*** Given data Section Begins ***
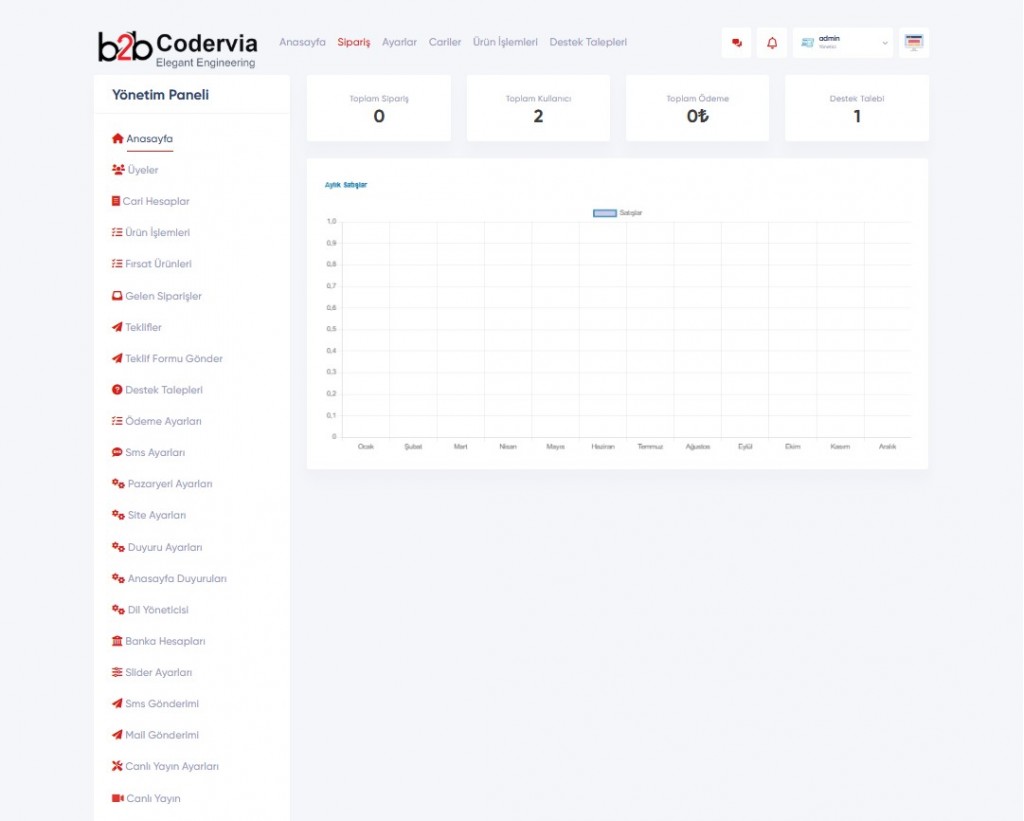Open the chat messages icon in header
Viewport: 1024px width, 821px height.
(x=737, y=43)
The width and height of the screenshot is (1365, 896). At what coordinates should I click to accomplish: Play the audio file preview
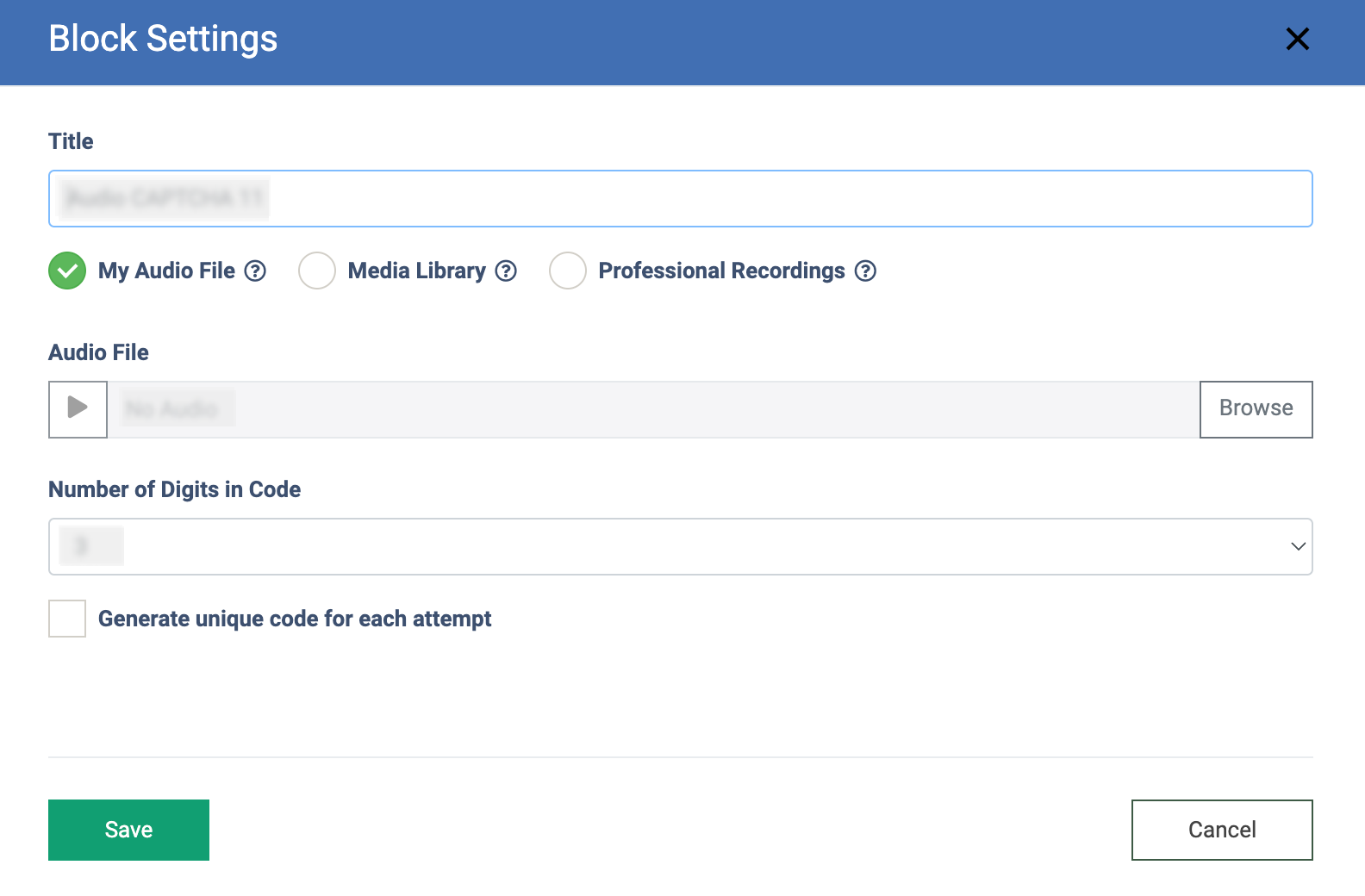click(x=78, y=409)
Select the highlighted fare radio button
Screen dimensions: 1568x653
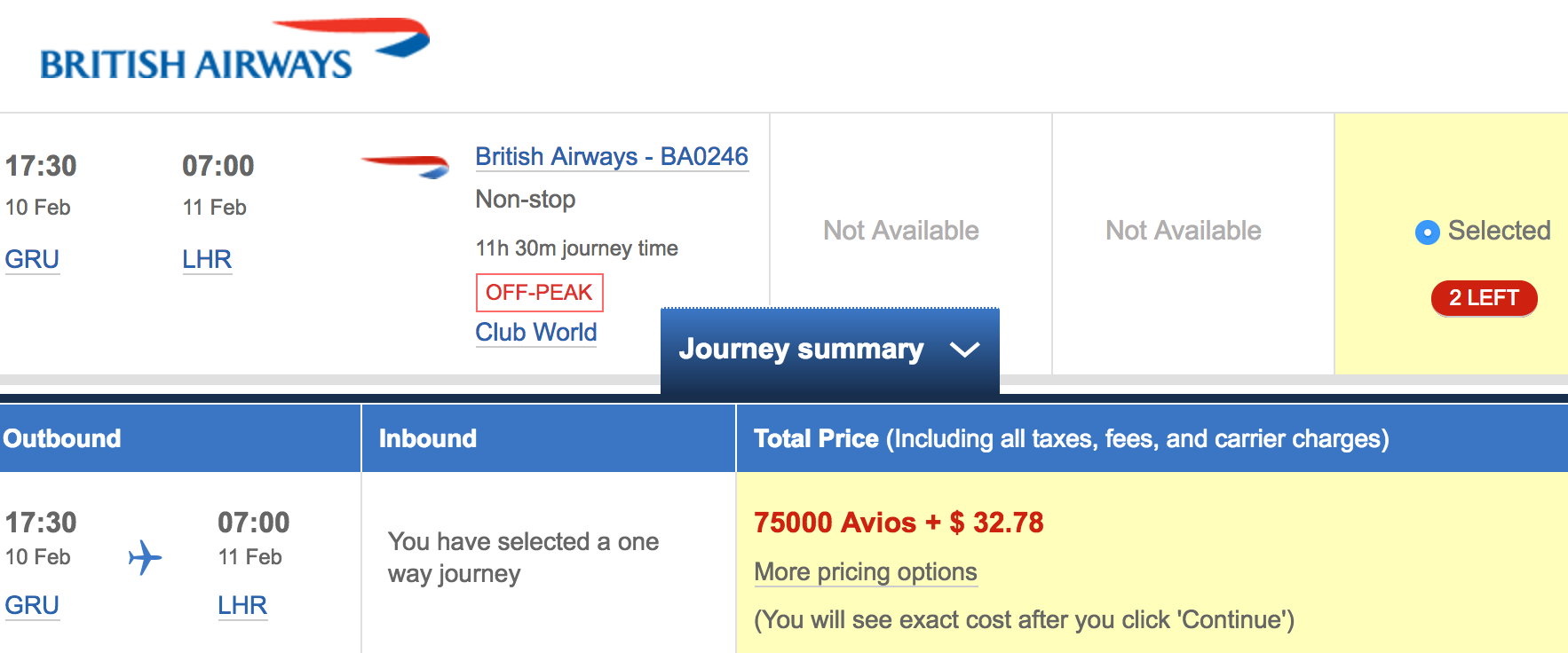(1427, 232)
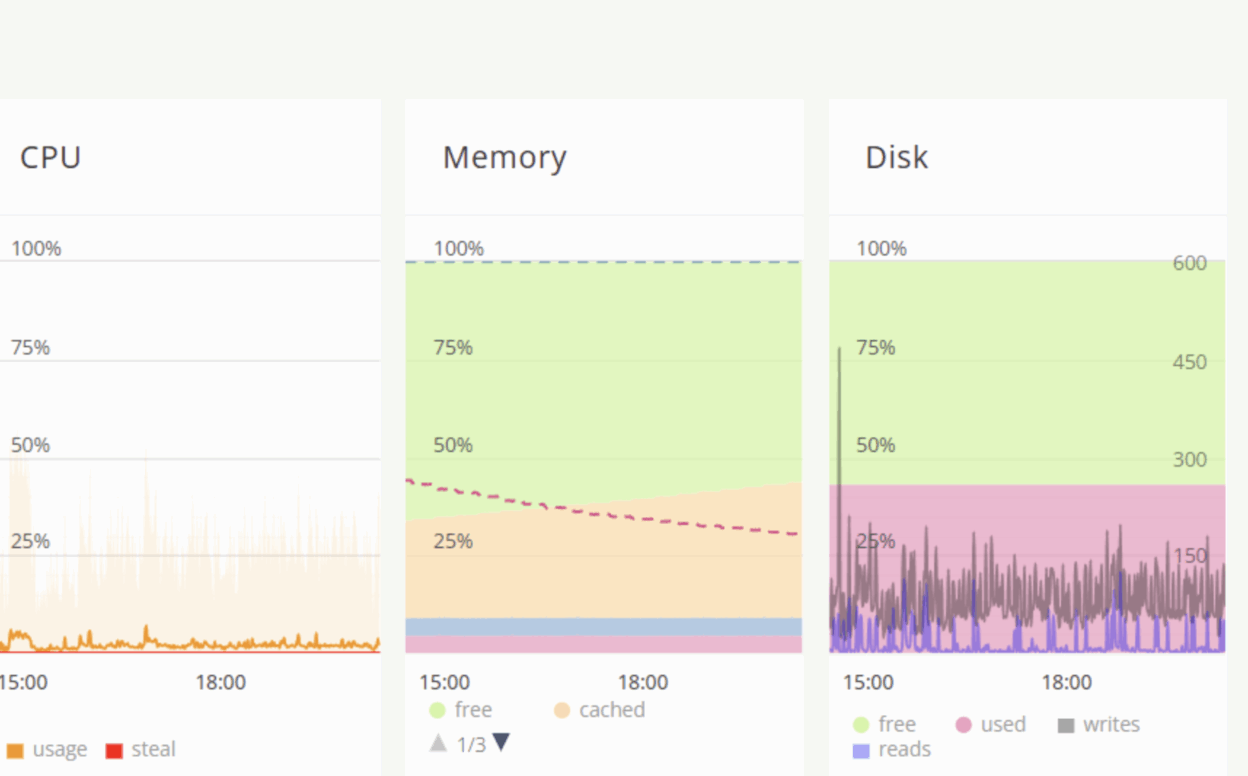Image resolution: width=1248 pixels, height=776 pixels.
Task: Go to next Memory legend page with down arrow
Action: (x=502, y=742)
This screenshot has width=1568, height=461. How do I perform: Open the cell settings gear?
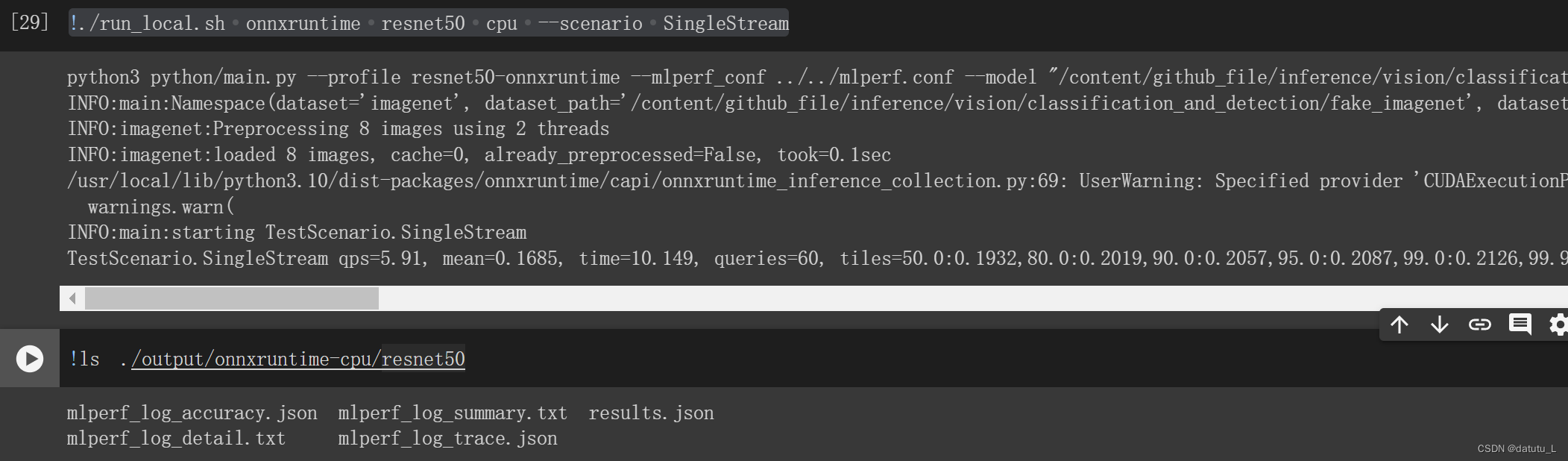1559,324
*** Given data Section Ends ***
Problem to work on:
Please, leaving out all pictures, transcribe exactly the lines above from the one containing "Screen dimensions: 1568x653" through the final line, both included.

Final answer:
Screen dimensions: 1568x653
(1427, 232)
Image resolution: width=1248 pixels, height=776 pixels.
Task: Go to next Memory legend page with down arrow
Action: (x=502, y=742)
This screenshot has width=1568, height=461. How do I perform: Open the cell settings gear?
1559,324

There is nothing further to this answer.